◆ RECORD EXCERPTS
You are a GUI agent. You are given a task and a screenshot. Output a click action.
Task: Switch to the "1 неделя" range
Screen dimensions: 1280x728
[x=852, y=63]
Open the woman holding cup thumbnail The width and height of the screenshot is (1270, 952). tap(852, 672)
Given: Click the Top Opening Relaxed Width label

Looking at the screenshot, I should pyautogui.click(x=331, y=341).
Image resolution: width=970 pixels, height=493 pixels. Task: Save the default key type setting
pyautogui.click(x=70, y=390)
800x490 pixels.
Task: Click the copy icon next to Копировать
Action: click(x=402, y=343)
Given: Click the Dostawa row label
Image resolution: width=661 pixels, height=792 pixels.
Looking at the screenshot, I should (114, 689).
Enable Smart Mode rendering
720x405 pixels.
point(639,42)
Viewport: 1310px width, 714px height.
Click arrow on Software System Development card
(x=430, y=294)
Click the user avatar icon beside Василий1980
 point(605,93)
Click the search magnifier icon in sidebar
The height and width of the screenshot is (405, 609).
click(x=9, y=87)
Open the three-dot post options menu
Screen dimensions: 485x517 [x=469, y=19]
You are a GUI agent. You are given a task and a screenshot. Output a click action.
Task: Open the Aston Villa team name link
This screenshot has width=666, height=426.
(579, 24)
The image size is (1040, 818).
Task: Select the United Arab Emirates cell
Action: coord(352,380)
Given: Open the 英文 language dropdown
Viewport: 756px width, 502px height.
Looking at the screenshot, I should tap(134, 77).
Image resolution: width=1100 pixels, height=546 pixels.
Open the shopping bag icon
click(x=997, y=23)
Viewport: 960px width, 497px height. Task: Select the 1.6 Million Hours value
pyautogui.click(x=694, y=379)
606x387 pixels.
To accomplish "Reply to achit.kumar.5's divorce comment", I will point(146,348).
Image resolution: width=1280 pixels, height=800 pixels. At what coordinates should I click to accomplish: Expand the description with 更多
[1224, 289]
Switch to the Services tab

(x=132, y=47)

◆ WHAT TO WORK ON
Reproduce all of the lines above, word for word, with nothing added or left out.

◆ EXERCISE ANSWER
You are a GUI agent. You are given a task and a screenshot. Output a click action.
Task: Switch to the "1 неделя" range
Screen dimensions: 1280x728
[x=852, y=63]
Open the woman holding cup thumbnail The width and height of the screenshot is (1270, 952). tap(852, 672)
Given: Click the Top Opening Relaxed Width label

Looking at the screenshot, I should pyautogui.click(x=331, y=341).
Image resolution: width=970 pixels, height=493 pixels. Task: Save the default key type setting
pyautogui.click(x=70, y=390)
800x490 pixels.
Task: Click the copy icon next to Копировать
Action: click(x=402, y=343)
Given: Click the Dostawa row label
Image resolution: width=661 pixels, height=792 pixels.
Looking at the screenshot, I should (114, 689).
Enable Smart Mode rendering
720x405 pixels.
point(639,42)
Viewport: 1310px width, 714px height.
Click arrow on Software System Development card
(x=430, y=294)
Click the user avatar icon beside Василий1980
 point(605,93)
Click the search magnifier icon in sidebar
The height and width of the screenshot is (405, 609).
click(x=9, y=87)
Open the three-dot post options menu
Screen dimensions: 485x517 [x=469, y=19]
You are a GUI agent. You are given a task and a screenshot. Output a click action.
Task: Open the Aston Villa team name link
This screenshot has width=666, height=426.
(579, 24)
The image size is (1040, 818).
Task: Select the United Arab Emirates cell
Action: coord(352,380)
Given: Open the 英文 language dropdown
Viewport: 756px width, 502px height.
Looking at the screenshot, I should tap(134, 77).
Image resolution: width=1100 pixels, height=546 pixels.
Open the shopping bag icon
click(x=997, y=23)
Viewport: 960px width, 497px height. Task: Select the 1.6 Million Hours value
pyautogui.click(x=694, y=379)
606x387 pixels.
To accomplish "Reply to achit.kumar.5's divorce comment", I will point(146,348).
Image resolution: width=1280 pixels, height=800 pixels. At what coordinates should I click to accomplish: Expand the description with 更多
[1224, 289]
Switch to the Services tab

(x=132, y=47)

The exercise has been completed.